A média de tempo de internação considerando todas as
especialidades foi de 7,1 dias. Ao analisar as especialidades separadamente, a
pneumologia apresentou a maior média de 9,8 dias, ao passo que a menor média
observada foi para o grupo outros com 4,9 dias. A média geral de 7,1 dias se
equipara a valores médios obtidos em outros estudos, os quais apresentam
valores médios de tempo de internação de dez, oito, cinco dias [18,19,20], no
entanto, difere de outros estudos com média de 7 a 28 dias de internação
[21,22,23] como consequência de uma internação prolongada na qual o paciente fica
mais restrito ao leito, podendo apresentar modificações da coordenação,
equilíbrio e força muscular, ou seja, alteração da funcionalidade.

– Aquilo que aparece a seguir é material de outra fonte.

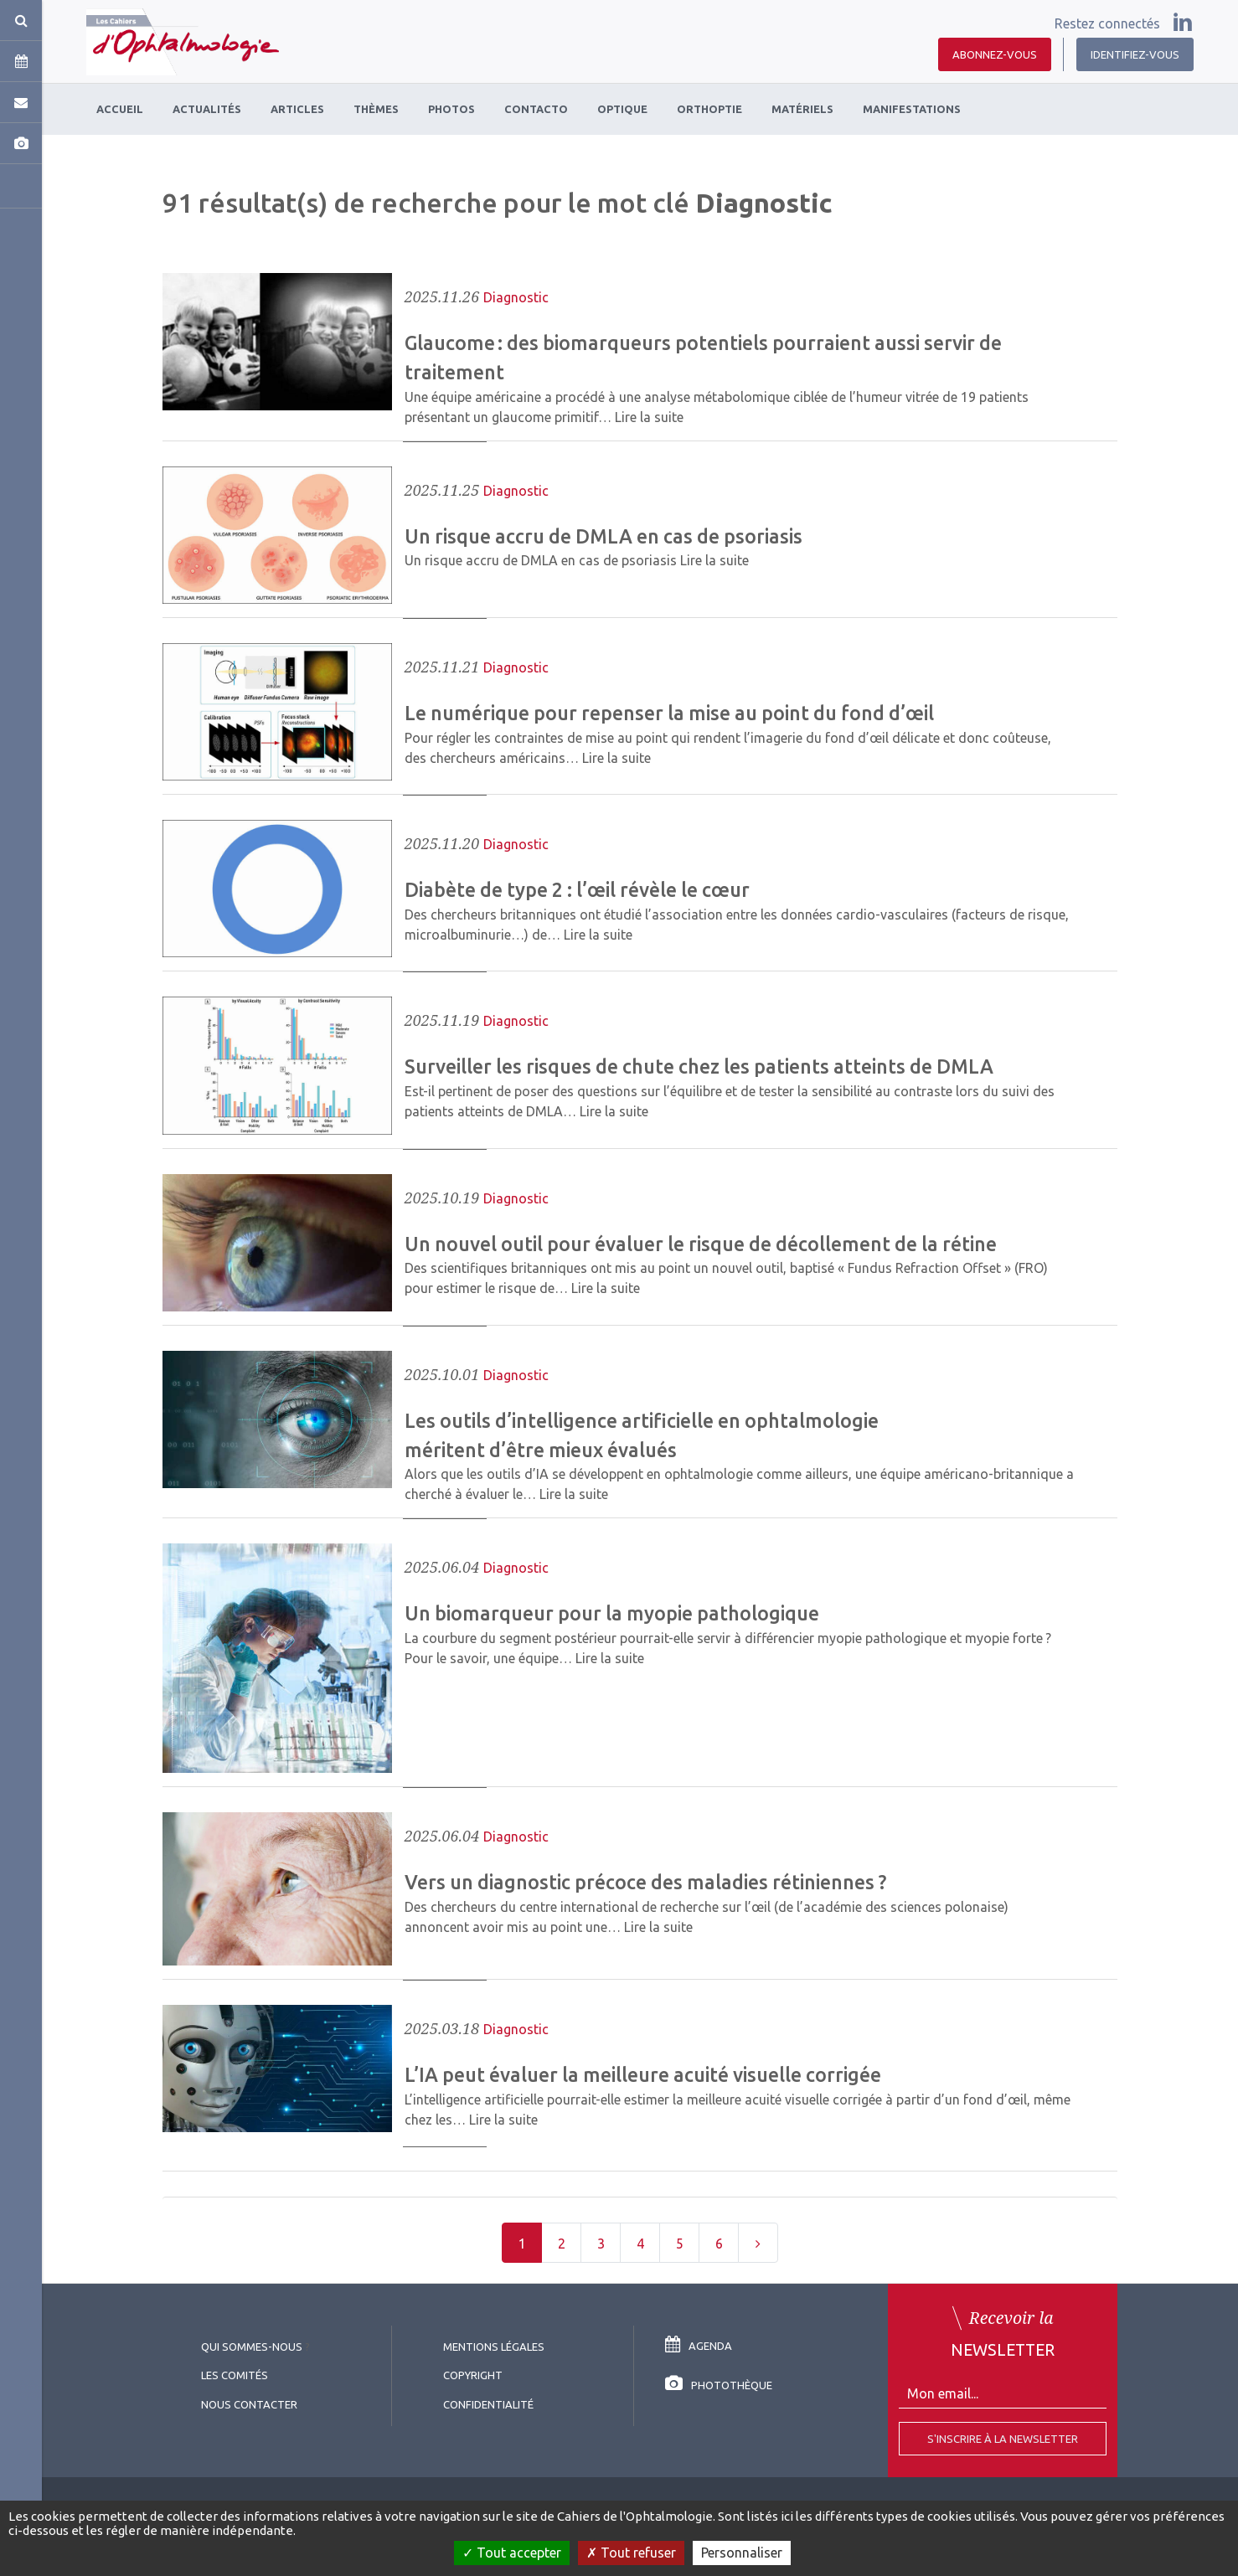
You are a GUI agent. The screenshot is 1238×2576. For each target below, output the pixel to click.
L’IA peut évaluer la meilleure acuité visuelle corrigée (643, 2074)
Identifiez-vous (1135, 54)
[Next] (758, 2243)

A = Grupo neurologia; B = Grupo
pneumologia; C = Grupo gastroenterologia; D = Grupo traumatologia; E – Grupo
outras especialidades
Figura
2 - Correlação não
linear de Spearman entre a EMU na alta da UTI com o
tempo de internação segundo a especialidade clínica na admissão
Diversos são os fatores que podem influenciar o declínio
funcional após uma internação em UTI. Peres et al. [24] mostraram que
houve um declínio significativo na capacidade funcional imediatamente após a
alta do setor, já Martinez et al. [25] evidenciaram que há diminuição na
independência funcional de aproximadamente 30% no momento da alta quando
comparado a admissão indicando a maior perda no domínio transferência e
locomoção. Esses itens avaliados no presente estudo demonstraram que mesmo
aqueles pacientes que apresentaram independência completa, de acordo com a MIF
na admissão, apresentaram também comprometimento na locomoção, caracterizada
por um escore médio de sete pontos na EMU, que indica deambulação com auxílio,
no momento da alta.
O estudo apresenta algumas limitações como a não mensuração
da dosagem e do tempo de uso de drogas vasopressoras e drogas sedativas, os
quais podem ter repercussões sobre a mobilidade desses pacientes. Não organizar
as especialidades por abordagens clínica ou cirúrgica também influenciou os
resultados, pois as condutas e o tempo de reabilitação após os procedimentos
são diferentes. Optou-se por excluir os pacientes que evoluíram a óbito, porém
fica a lacuna se a funcionalidade interferiu na mortalidade. A idade é outro
fator limitante deste estudo, uma vez que não foi delimitada uma faixa etária,
sendo comparados pacientes jovens, adultos e idosos, e, sabe-se que quanto mais
avançada, maior a relação com piores desfechos e com o declínio da
funcionalidade.
A implementação de escalas funcionais na terapia intensiva
pode embasar sobre a funcionalidade prévia dos pacientes admitidos, e, assim,
traçar metas terapêuticas individualizadas para se alcançar o máximo nível de
reabilitação até o momento da alta da UTI, de acordo com o quadro clínico,
patologia e presença ou não de comorbidades de cada paciente.
Não houve diferença entre a funcionalidade na admissão e na
alta da UTI entre as especialidades médicas em que os pacientes foram
admitidos. Quanto maior o tempo de internação na UTI, menor a funcionalidade na
alta em pacientes neurológicos e pneumopatas.